[PROVIDED RECORDS Boundary: Start]

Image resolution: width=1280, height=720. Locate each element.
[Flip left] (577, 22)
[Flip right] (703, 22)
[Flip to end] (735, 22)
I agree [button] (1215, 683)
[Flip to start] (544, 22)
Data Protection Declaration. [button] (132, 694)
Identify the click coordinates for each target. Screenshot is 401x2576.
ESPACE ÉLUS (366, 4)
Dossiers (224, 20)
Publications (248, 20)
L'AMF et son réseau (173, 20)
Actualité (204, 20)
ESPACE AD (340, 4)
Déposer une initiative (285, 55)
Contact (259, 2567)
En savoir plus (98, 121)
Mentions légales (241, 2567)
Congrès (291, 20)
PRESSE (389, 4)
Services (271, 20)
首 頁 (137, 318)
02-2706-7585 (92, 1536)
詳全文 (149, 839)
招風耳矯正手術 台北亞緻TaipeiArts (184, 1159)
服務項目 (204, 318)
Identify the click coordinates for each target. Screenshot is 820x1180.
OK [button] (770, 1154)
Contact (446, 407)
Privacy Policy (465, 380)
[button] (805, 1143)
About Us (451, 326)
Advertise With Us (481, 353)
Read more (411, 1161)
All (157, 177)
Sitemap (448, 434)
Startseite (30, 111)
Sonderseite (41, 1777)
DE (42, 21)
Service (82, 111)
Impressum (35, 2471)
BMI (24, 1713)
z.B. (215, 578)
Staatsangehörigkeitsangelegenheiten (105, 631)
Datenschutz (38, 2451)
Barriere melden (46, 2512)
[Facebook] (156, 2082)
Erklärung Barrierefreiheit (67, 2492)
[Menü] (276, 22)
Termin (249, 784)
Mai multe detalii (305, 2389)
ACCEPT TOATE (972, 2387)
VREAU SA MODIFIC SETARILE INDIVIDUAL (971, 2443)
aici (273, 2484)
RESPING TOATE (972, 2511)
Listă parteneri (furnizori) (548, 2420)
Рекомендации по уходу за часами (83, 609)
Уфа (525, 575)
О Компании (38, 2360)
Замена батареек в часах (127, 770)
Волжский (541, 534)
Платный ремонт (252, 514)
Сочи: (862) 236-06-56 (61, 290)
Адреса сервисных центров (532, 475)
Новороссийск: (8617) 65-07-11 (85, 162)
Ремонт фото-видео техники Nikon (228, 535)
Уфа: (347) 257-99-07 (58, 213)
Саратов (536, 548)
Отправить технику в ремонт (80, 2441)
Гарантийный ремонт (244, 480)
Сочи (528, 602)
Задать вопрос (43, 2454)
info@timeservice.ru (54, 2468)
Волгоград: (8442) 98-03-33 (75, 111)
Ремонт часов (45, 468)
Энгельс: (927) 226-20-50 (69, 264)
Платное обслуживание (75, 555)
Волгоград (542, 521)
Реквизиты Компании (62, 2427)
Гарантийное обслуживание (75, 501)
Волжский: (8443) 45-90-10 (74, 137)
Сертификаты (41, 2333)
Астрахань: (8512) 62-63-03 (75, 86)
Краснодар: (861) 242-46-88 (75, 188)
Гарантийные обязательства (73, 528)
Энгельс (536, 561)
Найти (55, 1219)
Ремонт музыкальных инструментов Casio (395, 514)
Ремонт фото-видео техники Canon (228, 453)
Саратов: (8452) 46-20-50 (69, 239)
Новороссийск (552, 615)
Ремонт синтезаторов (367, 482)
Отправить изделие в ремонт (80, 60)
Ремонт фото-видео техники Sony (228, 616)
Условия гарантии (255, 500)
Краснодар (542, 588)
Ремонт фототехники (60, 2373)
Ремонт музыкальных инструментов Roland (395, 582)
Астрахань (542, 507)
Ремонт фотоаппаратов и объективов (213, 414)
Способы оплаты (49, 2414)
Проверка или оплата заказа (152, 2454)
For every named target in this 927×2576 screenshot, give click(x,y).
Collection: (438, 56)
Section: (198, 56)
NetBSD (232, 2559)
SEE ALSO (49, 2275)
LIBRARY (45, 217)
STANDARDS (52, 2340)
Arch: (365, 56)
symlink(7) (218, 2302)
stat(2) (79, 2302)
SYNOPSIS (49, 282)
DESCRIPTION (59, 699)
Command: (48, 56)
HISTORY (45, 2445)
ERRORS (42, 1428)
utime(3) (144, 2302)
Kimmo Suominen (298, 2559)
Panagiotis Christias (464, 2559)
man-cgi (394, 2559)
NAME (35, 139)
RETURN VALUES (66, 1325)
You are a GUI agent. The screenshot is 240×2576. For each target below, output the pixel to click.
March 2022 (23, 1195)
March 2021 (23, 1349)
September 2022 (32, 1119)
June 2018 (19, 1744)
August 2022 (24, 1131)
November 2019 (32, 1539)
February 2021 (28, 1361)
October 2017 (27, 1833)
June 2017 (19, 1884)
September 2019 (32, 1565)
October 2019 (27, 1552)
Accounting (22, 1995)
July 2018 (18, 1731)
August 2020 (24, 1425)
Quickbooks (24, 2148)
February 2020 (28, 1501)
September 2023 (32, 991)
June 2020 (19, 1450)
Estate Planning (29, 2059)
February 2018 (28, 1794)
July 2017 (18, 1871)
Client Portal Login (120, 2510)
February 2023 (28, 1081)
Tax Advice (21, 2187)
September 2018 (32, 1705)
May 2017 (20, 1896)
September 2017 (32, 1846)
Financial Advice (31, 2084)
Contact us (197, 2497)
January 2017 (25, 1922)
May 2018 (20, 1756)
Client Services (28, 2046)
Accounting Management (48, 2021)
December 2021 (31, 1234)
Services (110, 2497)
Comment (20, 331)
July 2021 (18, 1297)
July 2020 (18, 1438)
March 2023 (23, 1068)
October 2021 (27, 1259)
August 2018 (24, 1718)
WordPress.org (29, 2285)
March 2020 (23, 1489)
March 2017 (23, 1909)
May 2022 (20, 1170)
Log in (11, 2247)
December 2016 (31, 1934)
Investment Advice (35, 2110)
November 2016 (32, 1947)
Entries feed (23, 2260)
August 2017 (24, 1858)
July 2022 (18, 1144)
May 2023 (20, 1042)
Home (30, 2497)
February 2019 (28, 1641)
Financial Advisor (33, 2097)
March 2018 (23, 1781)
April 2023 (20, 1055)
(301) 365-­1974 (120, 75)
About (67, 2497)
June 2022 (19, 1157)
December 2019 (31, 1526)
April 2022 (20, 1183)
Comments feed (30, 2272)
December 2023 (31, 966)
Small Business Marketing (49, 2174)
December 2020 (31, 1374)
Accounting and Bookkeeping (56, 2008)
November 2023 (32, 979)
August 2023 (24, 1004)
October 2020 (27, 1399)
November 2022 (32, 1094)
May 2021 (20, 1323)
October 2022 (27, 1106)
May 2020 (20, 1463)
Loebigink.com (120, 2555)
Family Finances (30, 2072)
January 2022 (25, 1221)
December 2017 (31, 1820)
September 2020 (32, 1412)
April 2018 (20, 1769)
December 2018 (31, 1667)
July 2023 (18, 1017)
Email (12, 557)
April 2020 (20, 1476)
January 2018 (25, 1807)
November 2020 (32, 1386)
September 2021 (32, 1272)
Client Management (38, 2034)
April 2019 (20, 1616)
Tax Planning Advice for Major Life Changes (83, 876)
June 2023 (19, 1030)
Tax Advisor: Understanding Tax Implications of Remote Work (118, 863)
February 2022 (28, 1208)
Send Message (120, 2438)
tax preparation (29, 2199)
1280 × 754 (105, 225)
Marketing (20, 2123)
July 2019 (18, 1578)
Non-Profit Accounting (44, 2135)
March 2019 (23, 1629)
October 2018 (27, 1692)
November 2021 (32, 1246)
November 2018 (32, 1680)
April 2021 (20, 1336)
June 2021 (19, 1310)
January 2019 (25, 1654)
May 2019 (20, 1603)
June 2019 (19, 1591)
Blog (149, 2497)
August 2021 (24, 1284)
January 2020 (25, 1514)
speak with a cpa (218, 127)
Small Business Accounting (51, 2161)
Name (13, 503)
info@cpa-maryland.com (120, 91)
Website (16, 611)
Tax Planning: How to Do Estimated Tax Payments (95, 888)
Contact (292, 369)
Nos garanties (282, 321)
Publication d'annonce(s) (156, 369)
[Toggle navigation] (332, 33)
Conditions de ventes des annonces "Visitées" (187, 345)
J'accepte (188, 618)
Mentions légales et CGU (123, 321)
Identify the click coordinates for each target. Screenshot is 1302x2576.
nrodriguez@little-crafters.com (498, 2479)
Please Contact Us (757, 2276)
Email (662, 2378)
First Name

[PROVIDED RECORDS Boundary: End]

__YOUR ASSIGNMENT__
Reproduce exactly the lines above from the line with "August 2018 (24, 1718)" to the line with "Non-Profit Accounting (44, 2135)", including both, and add nothing.

__RESULT OF THIS TASK__
August 2018 (24, 1718)
WordPress.org (29, 2285)
March 2020 (23, 1489)
March 2017 (23, 1909)
May 2022 (20, 1170)
Log in (11, 2247)
December 2016 (31, 1934)
Investment Advice (35, 2110)
November 2016 (32, 1947)
Entries feed (23, 2260)
August 2017 (24, 1858)
July 2022 (18, 1144)
May 2023 (20, 1042)
Home (30, 2497)
February 2019 (28, 1641)
Financial Advisor (33, 2097)
March 2018 (23, 1781)
April 2023 (20, 1055)
(301) 365-­1974 (120, 75)
About (67, 2497)
June 2022 (19, 1157)
December 2019 (31, 1526)
April 2022 (20, 1183)
Comments feed (30, 2272)
December 2023 (31, 966)
Small Business Marketing (49, 2174)
December 2020 (31, 1374)
Accounting and Bookkeeping (56, 2008)
November 2023 (32, 979)
August 2023 (24, 1004)
October 2020 (27, 1399)
November 2022 (32, 1094)
May 2021 (20, 1323)
October 2022 (27, 1106)
May 2020 (20, 1463)
Loebigink.com (120, 2555)
Family Finances (30, 2072)
January 2022 (25, 1221)
December 2017 (31, 1820)
September 2020 (32, 1412)
April 2018 (20, 1769)
December 2018 (31, 1667)
July 2023 (18, 1017)
Email (12, 557)
April 2020 (20, 1476)
January 2018 (25, 1807)
November 2020 (32, 1386)
September 2021 (32, 1272)
Client Management (38, 2034)
April 2019 (20, 1616)
Tax Planning Advice for Major Life Changes (83, 876)
June 2023 (19, 1030)
Tax Advisor: Understanding Tax Implications of Remote Work (118, 863)
February 2022 (28, 1208)
Send Message (120, 2438)
tax preparation (29, 2199)
1280 × 754 (105, 225)
Marketing (20, 2123)
July 2019 (18, 1578)
Non-Profit Accounting (44, 2135)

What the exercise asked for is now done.